1. Highlights of the revised report
(1) Trends in energy demand
- Final energy consumption decreased by 2.0% year-on-year; by energy source, while coal decreased by 3.9% and petroleum by 3.8%, city gas increased by 3.2% and electricity by 0.6%.
- While the business sector and the transportation sector showed a decrease, the household sector remained almost flat.
- A breakdown of the final energy consumption of each sector on a year-on-year basis shows decreases of 2.7% in the business sector (with the manufacturing sector down by 4.1%) and 1.5% in the transportation sector (with passenger transportation down by 0.5% and cargo transportation down by 2.8%).
- Electricity consumption in the business sector increased by 0.6% year-on-year (with the manufacturing sector down by 0.5%), while that of the household sector increased by 0.7%.
(2) Trends in energy supply
- Domestic primary energy supply decreased by 0.5% year-on-year. The supply of fossil fuels dropped by 1.3%, and the supply of non-fossil fuels increased by 2.5%, resulting in a 0.6 percentage point decrease in dependence on fossil fuels.
- Regarding fossil fuels, while petroleum decreased by 3.7%, coal increased by 0.1% and natural gas and city gas by 1.2%. The share of non-fossil fuels rose to 19.9%, driven primarily by a 9.6% increase in nuclear power, following the restart of two power plants. Renewable energy (excluding hydroelectric power) increased by 1.2%.
- Electricity generation increased by 0.4% year-on-year to 0.9911 petawatt-hours. The share of non-fossil power sources reached 32.5%.
- The power generation mix showed that renewable energy (including hydroelectric power) accounted for 23.1% (up by 0.2 percentage points), nuclear energy for 9.4% (up by 0.9 percentage points), and thermal power (excluding biomass-fired generation) for 67.5% (down by 1.1 percentage points), all compared to the previous year.
(3) Trends in energy-related CO2 emissions
- CO2 emissions decreased by 1.6% year-on-year to 0.91 gigatons.

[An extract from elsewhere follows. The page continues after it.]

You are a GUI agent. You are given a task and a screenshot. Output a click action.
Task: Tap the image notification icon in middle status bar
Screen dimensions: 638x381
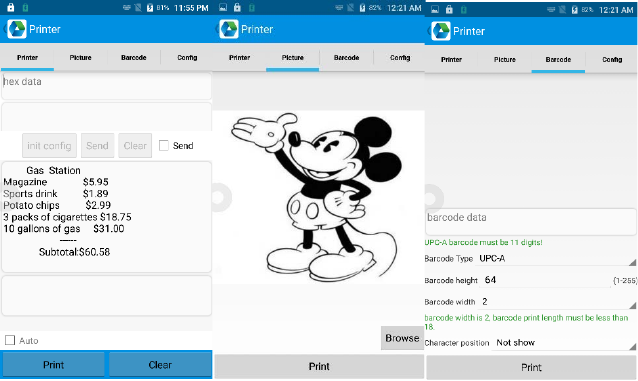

This is the lowest emissions level since fiscal 1990, representing a 26.6% decrease from fiscal 2013.
- The emissions continued to decline, driven by a reduction in fossil fuel use, as total energy consumption fell and the use of non-fossil fuels expanded.
- By sector, emissions decreased by 1.6% in the business sector, 0.7% in the household sector, and 1.6% in the transportation sector, compared to the previous year.
- CO2 emissions intensity for electricity (end-user consumption) decreased by 1.8% year-on-year to 0.45 kg-CO2/kWh.
Note: Energy amounts in this publication are shown in energy units measured in joules. Data in billion liters of crude oil equivalent are obtained from the PJ data (PJ [petajoule]: 10 to the 15th power joules) herein, multiplied by 0.0258. (Crude oil equivalence: 1 liter of crude oil = 9,250 kcal = 38.7 megajoules (MJ). 1 MJ = 0.0258 liters.)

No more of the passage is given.